Personally, I love the feel of a new year. It’s like taking a bath, figuratively washing off what I no longer need of the previous year, and getting all relaxed and rejuvenated for the new year. I genuinely like soaking in that.
But I’m a realist, too.
I know that lofty platitudes of change mean little if they are not shored up, at least somewhat, with actual follow through.
For years I’ve been in a longstanding love/hate affair with the word intentional. It is my life coach and nemesis and drinking buddy all rolled into one.
So suffice to say, I will always be part grasshopper and part master.
In honor of the new year and the hope inherently stuck to this gift of the calendar flipping over, let’s talk about being intentional when it comes to sex and your marriage in 2018.

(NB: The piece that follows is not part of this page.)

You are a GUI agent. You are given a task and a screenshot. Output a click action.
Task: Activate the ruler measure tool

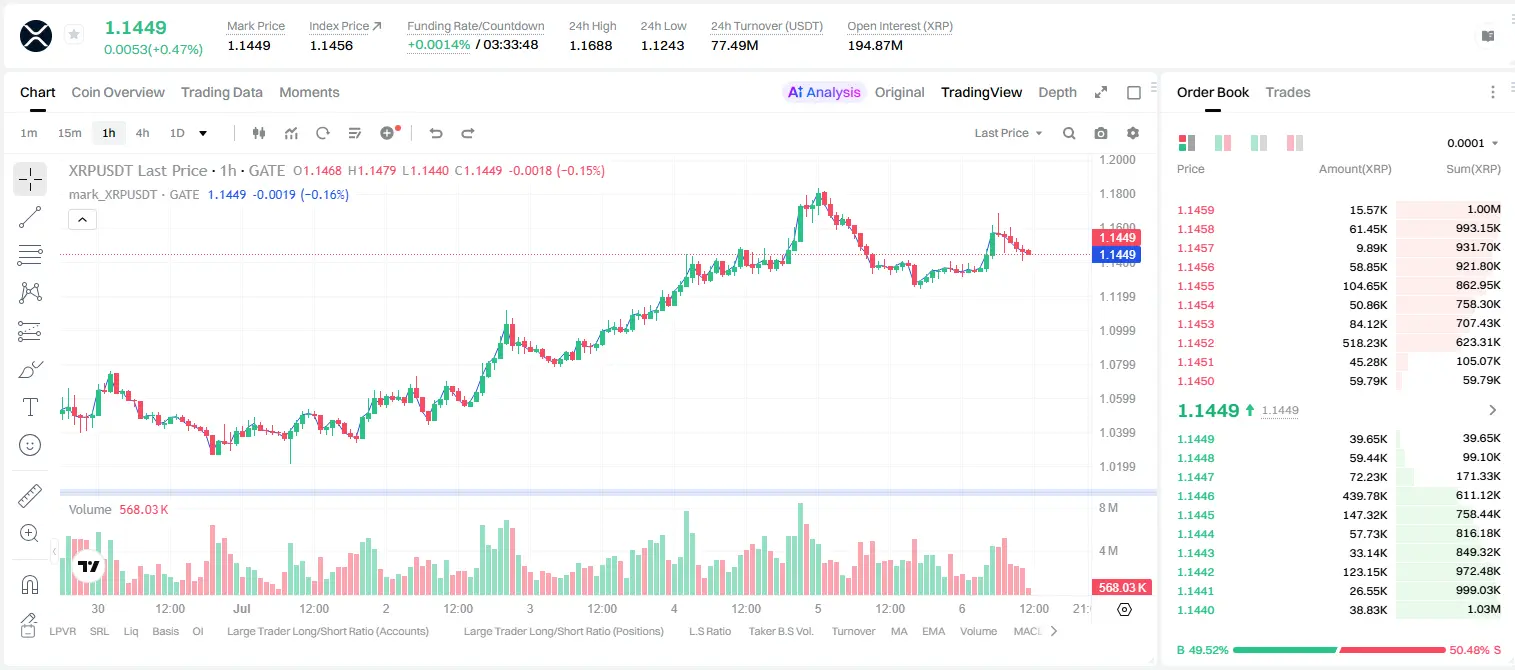30,496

Now before you think I’m just doling out the insights, trust me on this — my beloved and I have a lot of room to grow in our intimacy, sexual and otherwise, this upcoming year. My insights to you are echoing through my own marital walls and halls, too.
2017 wasn’t exactly our most shining year, relationally speaking. Being the optimist I am, though, I am confident 2018 will be a hearty improvement.
3 tips on making sexual intimacy in marriage better in 2018:
1. Address sexual struggles.
Ugh. Can you even believe I started here? Oh the irony, considering I’m an optimist.
It sucks when there are sexual struggles in a marriage, but the research (formal and informal) doesn’t lie on this.
If we don’t address what plagues and torments our relationships, the struggles tend to just cause more distance, not less. This is true about all relationship struggles, including sexual struggles.
And I know that many of you who are faithful followers of my blog have tried to address the struggles, to no avail. I encourage you to try again, and if such pleas are still falling on deaf ears, then proactively do something different that is within your own control.
Here are a few ideas…
Seek a Christian counselor to hopefully gain some professional insights, practical coping strategies, and new communication tools.
Dig into your relationship with God. I never cease to be amazed that when I humble myself and actually seek God and pray for my marriage, I often feel more at peace (even if my spouse doesn’t change). There is comfort and peace from God that nothing on earth will ever replicate, and we’d be wise to avail ourselves of this resource.
Improve your own physical health. Exercising and eating healthy generally give us a better outlook on life and help us have more energy. A little physical self care is good investment.
My heart isn’t to suggest that the above are easy fixes to deep relational pain. My heart is simply to encourage you to do something different in your own life that may help sustain you.
2. Remember that friendship will always be the best foreplay.
After church one day recently, my husband and I decided to go grocery shopping. Rarely (like hardly ever) do we grocery shop together.
While meandering through the aisles is a rather mundane task, it occurred to me that it also is the type of thing a husband and a wife who are friends would do.
Now I’m not telling you to simply go grocery shopping together. What I’m saying is that when we build intimacy with our clothes on — when we invest in our friendship and presence with each other — we are laying groundwork for other intimacy.
I don’t know your marriage, but I encourage you to figure out where you can be a better friend to your spouse. I’m convinced friendship is good foreplay.
3. Talk about what you find sexually pleasurable — while having sex (and while clothed).
I’ve often said that for all our strides in communication, we can become a bit tongue tied or paralyzed when trying to communicate what feels good sexually. Yet doesn’t it stand to reason that the two people having sex should be able to say what feels good?!
My experience has been that talking about sexual pleasure only gets easier by more talking and more expression. Tell your spouse what feels good, and the more specific and more timely you can be, the better.
Likewise, ask your spouse what feels good. The question, “Does this feel good?” seems so basic, but it can do wonders when posed during foreplay, lovemaking and passionate connection. Such a question isn’t just a request for information, but more importantly grants encouragement for your spouse to speak up, proclaim “yes” or offer redirection and guidance.
Relying alone on assumption rarely ushers us into profound sexual pleasure. Much better odds with actually talking with each other.
So of the above suggestions, which one are you most willing to embrace in 2018?